Hope is one's answer to the question of whether you live or die. It's like Tim Robbins' character says in The Shawshank Redemption. Thrown into the cooler for two weeks after raising the issue of a new trial, he says: "I guess it comes down to this: Get busy dying, or get busy living."

When we are holding the resurrection trump card, we can get busy living. We are free to live hopefully. But too often we don't. We spend our lives grasping for all we can get as though this world is all there is. We succumb to the cultural narcissism so pervasive these days. We buy into the notion that "It's all about me." Or, we come down with the disease to please, trying to be all things to all people. We pamper the body but starve the soul. Ten years ago, if you walked into a y mall looking for candles, body lotions and aromatherapy aids, you might find one store. Today, you find half a dozen.

Medicare asks: "You are supposed to die, so why don't you?" Paul's question is: "You are supposed to live, so why don't you?" For some, it is enough to live fast, die young and leave a good-looking corpse behind, but not for most of us. We need to return to a biblical theology of death. While Medicare is concerned about the end of life, Paul's focus is on eternal life. And that changes everything. If we have the hope that physical death is but a portal to another level of existence, our earthly lives should be radically transformed.

To assure us of this hope, Paul hammers it home: "If there is no resurrection of the dead, then Christ has not been raised," he explains; "and if Christ has not been raised, then our proclamation has been in vain and your faith has been in vain" (vv. 13-14). The architecture of biblical hope rests on the bedrock of the resurrection of Christ.

Paul has another reason to stress the Resurrection. Without the Resurrection, there is no accountability. If there is not eternal life, then there is no judgment day and no morality. As the bumper sticker says, "Life's a beach and then we die." If there is no resurrection, there is no ultimate set of values that divides behavior into virtues and vices. There is no such thing as good or bad behavior.

Without a resurrection, if it feels good, you do it. If you can live la vida loca, do it. If you have a chance to "eat, drink and be merry," go for it. Because when death comes, that's it. You log off. Screen fades to black. Game over.

But Paul calls us to Resurrection faith, not Resurrection fraud. Contrary to conventional wisdom - both then and now - Paul insists that the Resurrection is a reality, it is the reality that makes all the difference in the world.

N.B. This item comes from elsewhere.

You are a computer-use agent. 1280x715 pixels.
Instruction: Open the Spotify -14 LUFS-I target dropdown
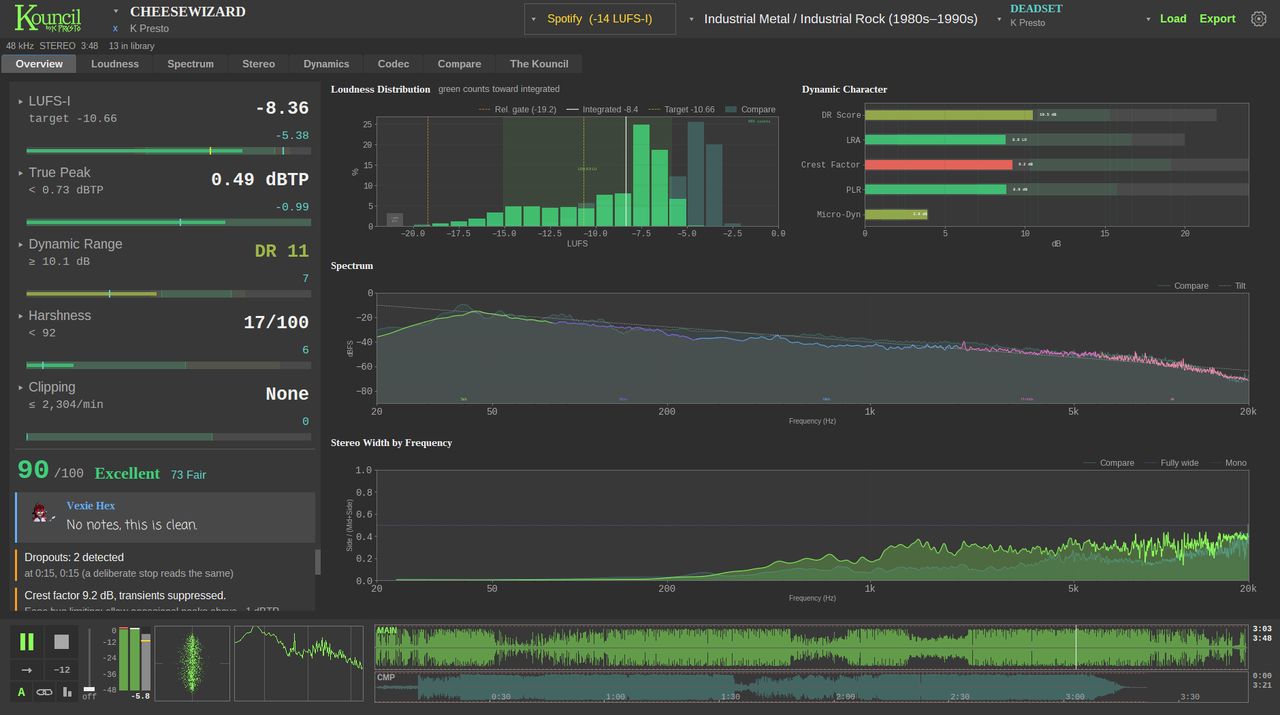point(600,19)
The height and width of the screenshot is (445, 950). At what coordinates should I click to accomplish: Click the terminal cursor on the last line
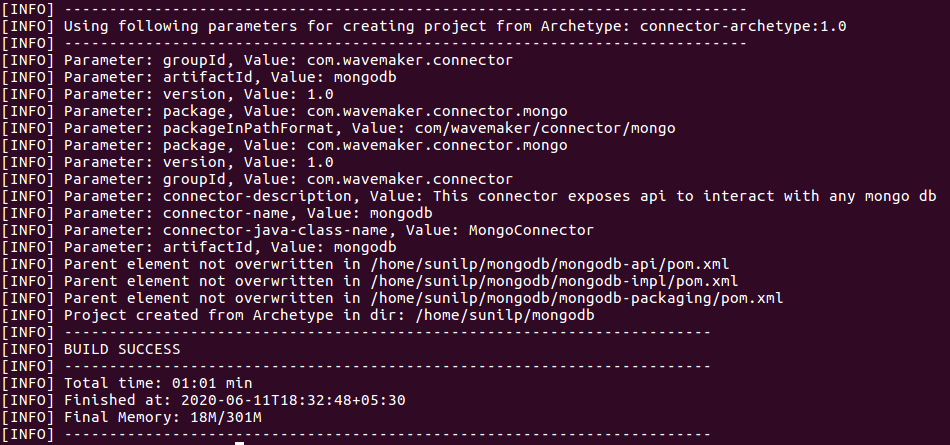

With Resurrection faith, we know that our actions have consequences and that what we do has eternal significance. We are accountable to God. We are capable of actions that delight God and advance God’s agenda. Of course we do not always do that. Sometimes we anger God by acting against his purposes. The resurrection though is still good news for us, for the resurrection is about forgiveness. This Jesus who was raised on the third day is the same Jesus in whom as Ephesians 1:7 says, "we have redemption ... the forgiveness of sins" (NIV). Because of the resurrection, we can be both forgiven and forgiving people. In other words, we can begin to act like resurrection people - people living with hospice hope. Hospice has become our term for the approaching end of the line. Hospice means that all our wonderful medical technology has reached the end of what it can do. Hospice prepares us to look that oldest and ugliest enemy of humankind in the face, and that enemy is death. Christianity is hospice hope because it says that death is not the end and death is not the enemy. Death is only the next step up to a better life and a better day. Amen.